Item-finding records
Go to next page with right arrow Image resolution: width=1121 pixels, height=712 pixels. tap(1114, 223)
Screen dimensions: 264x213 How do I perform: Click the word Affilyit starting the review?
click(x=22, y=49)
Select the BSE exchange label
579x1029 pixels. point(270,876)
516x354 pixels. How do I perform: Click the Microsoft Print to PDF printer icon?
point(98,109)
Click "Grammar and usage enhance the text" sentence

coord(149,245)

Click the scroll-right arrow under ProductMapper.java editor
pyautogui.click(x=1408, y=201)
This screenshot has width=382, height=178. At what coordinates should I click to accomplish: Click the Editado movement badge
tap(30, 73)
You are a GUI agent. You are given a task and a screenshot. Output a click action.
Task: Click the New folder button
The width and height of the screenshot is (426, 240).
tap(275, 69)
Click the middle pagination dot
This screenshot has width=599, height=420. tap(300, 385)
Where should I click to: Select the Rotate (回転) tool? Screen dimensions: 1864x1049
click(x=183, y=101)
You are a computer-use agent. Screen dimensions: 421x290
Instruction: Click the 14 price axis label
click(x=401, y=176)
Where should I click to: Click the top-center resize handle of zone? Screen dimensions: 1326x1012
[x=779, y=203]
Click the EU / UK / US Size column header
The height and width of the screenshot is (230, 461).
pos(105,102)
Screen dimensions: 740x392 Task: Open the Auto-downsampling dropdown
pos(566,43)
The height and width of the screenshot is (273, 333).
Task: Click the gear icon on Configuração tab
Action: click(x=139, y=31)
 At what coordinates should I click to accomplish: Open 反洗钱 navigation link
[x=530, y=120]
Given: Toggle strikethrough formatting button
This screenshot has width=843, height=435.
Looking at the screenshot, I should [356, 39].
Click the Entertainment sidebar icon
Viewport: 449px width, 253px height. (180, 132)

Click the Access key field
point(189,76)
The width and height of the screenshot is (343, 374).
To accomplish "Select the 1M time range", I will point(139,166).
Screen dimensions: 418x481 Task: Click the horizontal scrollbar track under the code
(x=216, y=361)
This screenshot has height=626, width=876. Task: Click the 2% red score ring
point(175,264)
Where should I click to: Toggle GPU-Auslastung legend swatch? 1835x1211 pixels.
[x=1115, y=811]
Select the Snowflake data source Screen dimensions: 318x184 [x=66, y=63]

(What is expected)
Give every line of the records above as a JSON list of strings, one string per line, and leave out the blank lines.

(Answer for this exercise)
[
  "Go to next page with right arrow Image resolution: width=1121 pixels, height=712 pixels. tap(1114, 223)",
  "Screen dimensions: 264x213 How do I perform: Click the word Affilyit starting the review?",
  "click(x=22, y=49)",
  "Select the BSE exchange label",
  "579x1029 pixels. point(270,876)",
  "516x354 pixels. How do I perform: Click the Microsoft Print to PDF printer icon?",
  "point(98,109)",
  "Click \"Grammar and usage enhance the text\" sentence",
  "coord(149,245)",
  "Click the scroll-right arrow under ProductMapper.java editor",
  "pyautogui.click(x=1408, y=201)",
  "This screenshot has width=382, height=178. At what coordinates should I click to accomplish: Click the Editado movement badge",
  "tap(30, 73)",
  "You are a GUI agent. You are given a task and a screenshot. Output a click action.",
  "Task: Click the New folder button",
  "The width and height of the screenshot is (426, 240).",
  "tap(275, 69)",
  "Click the middle pagination dot",
  "This screenshot has width=599, height=420. tap(300, 385)",
  "Where should I click to: Select the Rotate (回転) tool? Screen dimensions: 1864x1049",
  "click(x=183, y=101)",
  "You are a computer-use agent. Screen dimensions: 421x290",
  "Instruction: Click the 14 price axis label",
  "click(x=401, y=176)",
  "Where should I click to: Click the top-center resize handle of zone? Screen dimensions: 1326x1012",
  "[x=779, y=203]",
  "Click the EU / UK / US Size column header",
  "The height and width of the screenshot is (230, 461).",
  "pos(105,102)",
  "Screen dimensions: 740x392 Task: Open the Auto-downsampling dropdown",
  "pos(566,43)",
  "The height and width of the screenshot is (273, 333).",
  "Task: Click the gear icon on Configuração tab",
  "Action: click(x=139, y=31)",
  " At what coordinates should I click to accomplish: Open 反洗钱 navigation link",
  "[x=530, y=120]",
  "Given: Toggle strikethrough formatting button",
  "This screenshot has width=843, height=435.",
  "Looking at the screenshot, I should [356, 39].",
  "Click the Entertainment sidebar icon",
  "Viewport: 449px width, 253px height. (180, 132)",
  "Click the Access key field",
  "point(189,76)",
  "The width and height of the screenshot is (343, 374).",
  "To accomplish \"Select the 1M time range\", I will point(139,166).",
  "Screen dimensions: 418x481 Task: Click the horizontal scrollbar track under the code",
  "(x=216, y=361)",
  "This screenshot has height=626, width=876. Task: Click the 2% red score ring",
  "point(175,264)",
  "Where should I click to: Toggle GPU-Auslastung legend swatch? 1835x1211 pixels.",
  "[x=1115, y=811]",
  "Select the Snowflake data source Screen dimensions: 318x184 [x=66, y=63]"
]